The couple stayed until early high school, denied their language and culture during those formative years. They faced verbal abuse, called slurs that Roberta says "sticks with you."

"Losing the family security is one of the major effects," Everett explained. "You find yourself by yourself among strangers, people you have never met."

Apache Couple Married 67 Years After Meeting at Age 6

But amid that trauma, something beautiful happened. Two scared children found comfort in each other, a connection that would last a lifetime.

The Bright Side

In January, the Serafins shared their experience with the National Native American Boarding School Healing Coalition. The organization is collecting survivor stories for permanent archives at the Library of Congress and the Smithsonian's American History Museum.

"We've had some people who have come to us and said, 'I've shared my story, but nobody believed me,'" a coalition representative said. "By having over 300 interviews so far, we're helping those individuals who can say, yes, my story is the truth."

Across the United States, 526 boarding schools operated, with nearly 50 in New Mexico alone.
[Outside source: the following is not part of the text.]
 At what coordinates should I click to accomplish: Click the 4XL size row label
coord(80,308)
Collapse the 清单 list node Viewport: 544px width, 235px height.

For decades, many survivors carried their experiences in silence, their stories dismissed or ignored.

Now those voices are being preserved for history. Each interview validates not just individual experiences, but a shared truth about what happened to Indigenous children in America.

The Serafins' story shows both the depths of historical trauma and the resilience of the human spirit. Their 67-year marriage stands as proof that even in the darkest circumstances, connection and love can flourish.

"That's one of the good things that came out of it," Everett said about meeting his wife all those years ago. Together, they're ensuring the full story, painful parts and all, will be remembered.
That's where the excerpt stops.